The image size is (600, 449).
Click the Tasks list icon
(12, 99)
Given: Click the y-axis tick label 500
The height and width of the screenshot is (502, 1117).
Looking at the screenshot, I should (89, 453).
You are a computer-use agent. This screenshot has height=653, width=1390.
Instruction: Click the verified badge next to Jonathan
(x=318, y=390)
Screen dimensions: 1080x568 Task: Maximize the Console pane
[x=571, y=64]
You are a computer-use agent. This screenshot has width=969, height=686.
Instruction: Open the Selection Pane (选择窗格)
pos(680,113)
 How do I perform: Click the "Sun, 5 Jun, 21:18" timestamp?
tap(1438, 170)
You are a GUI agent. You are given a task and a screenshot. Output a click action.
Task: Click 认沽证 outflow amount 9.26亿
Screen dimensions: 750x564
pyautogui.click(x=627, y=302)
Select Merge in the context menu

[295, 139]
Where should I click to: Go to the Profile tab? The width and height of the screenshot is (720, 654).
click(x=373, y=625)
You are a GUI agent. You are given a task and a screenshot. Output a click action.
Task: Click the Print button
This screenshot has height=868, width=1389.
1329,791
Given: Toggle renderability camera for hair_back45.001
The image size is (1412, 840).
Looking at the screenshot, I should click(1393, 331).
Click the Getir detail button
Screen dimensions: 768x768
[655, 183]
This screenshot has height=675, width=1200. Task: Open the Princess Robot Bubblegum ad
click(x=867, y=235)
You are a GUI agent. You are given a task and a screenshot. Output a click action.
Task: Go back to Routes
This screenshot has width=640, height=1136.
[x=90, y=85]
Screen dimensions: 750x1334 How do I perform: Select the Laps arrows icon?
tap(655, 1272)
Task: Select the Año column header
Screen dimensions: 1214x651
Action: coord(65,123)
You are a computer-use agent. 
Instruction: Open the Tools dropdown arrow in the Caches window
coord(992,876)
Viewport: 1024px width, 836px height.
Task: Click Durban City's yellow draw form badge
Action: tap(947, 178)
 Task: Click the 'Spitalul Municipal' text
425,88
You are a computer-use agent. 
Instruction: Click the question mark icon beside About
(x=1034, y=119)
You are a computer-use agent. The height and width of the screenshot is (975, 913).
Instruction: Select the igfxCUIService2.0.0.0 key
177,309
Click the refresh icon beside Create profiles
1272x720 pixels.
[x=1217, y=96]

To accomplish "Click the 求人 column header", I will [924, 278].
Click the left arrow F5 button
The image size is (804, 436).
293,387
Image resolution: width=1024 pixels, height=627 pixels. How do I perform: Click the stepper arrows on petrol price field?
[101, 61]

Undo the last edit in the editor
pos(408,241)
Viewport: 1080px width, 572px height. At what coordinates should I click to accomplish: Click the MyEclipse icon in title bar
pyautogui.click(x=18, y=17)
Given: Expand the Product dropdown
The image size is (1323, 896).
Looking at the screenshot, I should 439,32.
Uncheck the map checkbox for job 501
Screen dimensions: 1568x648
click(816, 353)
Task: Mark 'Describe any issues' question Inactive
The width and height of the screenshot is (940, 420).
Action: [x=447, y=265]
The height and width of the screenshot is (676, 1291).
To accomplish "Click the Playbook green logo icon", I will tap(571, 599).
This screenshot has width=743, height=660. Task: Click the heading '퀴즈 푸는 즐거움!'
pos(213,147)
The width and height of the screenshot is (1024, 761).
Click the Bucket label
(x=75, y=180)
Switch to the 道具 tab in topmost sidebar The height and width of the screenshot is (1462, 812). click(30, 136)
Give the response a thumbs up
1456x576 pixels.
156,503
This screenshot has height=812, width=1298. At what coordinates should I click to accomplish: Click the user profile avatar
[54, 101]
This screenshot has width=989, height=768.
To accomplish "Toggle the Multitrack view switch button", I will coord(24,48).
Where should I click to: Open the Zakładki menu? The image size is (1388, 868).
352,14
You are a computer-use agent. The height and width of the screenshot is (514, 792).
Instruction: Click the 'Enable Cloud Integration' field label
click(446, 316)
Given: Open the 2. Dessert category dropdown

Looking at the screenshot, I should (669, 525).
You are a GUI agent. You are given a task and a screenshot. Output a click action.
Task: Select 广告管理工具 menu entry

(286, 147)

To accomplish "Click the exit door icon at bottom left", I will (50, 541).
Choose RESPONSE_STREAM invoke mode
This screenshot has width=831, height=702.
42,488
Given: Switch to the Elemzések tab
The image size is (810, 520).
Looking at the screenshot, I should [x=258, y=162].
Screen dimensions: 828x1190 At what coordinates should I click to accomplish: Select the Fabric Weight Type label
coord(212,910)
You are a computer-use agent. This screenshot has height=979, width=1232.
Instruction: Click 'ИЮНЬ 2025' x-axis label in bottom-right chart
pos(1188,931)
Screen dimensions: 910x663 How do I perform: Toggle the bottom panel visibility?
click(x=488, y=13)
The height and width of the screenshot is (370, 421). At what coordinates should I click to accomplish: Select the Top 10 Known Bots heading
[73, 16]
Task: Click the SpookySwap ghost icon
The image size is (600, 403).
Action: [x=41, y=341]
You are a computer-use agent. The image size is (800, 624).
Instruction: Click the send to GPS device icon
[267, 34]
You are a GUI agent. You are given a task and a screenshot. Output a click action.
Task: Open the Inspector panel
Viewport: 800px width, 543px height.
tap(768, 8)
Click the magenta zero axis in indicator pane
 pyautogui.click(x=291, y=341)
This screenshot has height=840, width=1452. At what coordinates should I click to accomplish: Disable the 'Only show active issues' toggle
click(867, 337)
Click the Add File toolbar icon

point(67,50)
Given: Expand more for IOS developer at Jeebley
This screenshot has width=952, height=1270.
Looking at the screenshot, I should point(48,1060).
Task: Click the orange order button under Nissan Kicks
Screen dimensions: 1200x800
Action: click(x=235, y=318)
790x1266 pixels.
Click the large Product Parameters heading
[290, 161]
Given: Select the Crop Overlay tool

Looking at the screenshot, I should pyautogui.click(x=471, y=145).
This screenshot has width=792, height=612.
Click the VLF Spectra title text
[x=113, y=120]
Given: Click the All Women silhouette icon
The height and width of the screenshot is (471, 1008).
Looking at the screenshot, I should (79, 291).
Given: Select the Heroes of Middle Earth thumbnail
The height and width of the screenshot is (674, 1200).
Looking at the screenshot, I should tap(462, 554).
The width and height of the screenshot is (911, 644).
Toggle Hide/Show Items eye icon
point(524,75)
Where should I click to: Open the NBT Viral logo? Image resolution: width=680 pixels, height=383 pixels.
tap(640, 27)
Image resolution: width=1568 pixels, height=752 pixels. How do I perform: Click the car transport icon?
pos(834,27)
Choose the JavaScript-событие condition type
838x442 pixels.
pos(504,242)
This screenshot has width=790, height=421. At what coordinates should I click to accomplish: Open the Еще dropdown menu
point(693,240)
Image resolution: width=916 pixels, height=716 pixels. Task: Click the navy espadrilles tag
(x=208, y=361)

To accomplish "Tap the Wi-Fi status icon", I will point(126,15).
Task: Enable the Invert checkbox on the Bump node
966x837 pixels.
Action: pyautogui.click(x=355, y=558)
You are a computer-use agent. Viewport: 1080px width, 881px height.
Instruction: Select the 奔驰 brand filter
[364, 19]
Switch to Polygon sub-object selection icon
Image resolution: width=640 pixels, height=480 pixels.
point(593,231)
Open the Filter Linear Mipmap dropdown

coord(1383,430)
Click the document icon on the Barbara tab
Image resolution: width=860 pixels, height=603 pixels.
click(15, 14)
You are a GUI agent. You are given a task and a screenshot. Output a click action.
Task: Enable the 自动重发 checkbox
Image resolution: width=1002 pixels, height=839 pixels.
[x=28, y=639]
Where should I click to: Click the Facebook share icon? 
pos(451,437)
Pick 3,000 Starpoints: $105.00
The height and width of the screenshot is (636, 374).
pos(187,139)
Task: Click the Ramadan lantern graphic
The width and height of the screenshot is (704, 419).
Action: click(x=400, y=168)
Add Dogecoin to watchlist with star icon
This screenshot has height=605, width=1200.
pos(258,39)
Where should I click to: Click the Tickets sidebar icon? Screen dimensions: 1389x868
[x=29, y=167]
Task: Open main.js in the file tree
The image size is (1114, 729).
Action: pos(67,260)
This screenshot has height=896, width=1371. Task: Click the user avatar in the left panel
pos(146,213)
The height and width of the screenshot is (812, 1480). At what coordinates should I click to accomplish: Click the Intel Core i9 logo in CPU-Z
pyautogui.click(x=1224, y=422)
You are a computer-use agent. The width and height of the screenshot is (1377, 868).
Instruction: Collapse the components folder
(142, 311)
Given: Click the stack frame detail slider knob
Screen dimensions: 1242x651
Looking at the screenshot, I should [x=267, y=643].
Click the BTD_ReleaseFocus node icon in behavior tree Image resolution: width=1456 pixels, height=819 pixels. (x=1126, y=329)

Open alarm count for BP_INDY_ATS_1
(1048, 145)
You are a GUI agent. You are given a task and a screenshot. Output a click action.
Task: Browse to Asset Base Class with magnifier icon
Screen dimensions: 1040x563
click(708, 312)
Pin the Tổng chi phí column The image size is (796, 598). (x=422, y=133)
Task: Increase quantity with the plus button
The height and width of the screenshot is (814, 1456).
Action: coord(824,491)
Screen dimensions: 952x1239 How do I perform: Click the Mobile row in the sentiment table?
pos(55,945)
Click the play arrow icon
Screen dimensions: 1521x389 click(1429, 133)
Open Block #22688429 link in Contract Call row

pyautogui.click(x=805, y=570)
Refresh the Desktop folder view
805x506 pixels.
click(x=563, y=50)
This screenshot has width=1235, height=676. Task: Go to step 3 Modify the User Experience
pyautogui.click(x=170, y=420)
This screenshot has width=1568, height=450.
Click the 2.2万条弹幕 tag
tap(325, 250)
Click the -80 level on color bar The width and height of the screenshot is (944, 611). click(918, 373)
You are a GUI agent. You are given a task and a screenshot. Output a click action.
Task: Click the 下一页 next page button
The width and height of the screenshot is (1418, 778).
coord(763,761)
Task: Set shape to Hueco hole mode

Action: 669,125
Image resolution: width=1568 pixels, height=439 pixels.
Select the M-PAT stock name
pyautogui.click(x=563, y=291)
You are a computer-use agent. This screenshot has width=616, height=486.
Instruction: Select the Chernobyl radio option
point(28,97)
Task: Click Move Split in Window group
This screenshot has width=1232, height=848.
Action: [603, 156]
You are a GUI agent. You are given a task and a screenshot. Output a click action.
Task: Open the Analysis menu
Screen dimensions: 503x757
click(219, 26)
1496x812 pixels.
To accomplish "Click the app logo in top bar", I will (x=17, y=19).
▬▬▬▬▬▬▬▬▬▬
▶ _PROBLEM_: Within the listing, how many lines include the string "node"? Supply the number and no further words.

▶ _EXERCISE OUTPUT_: 2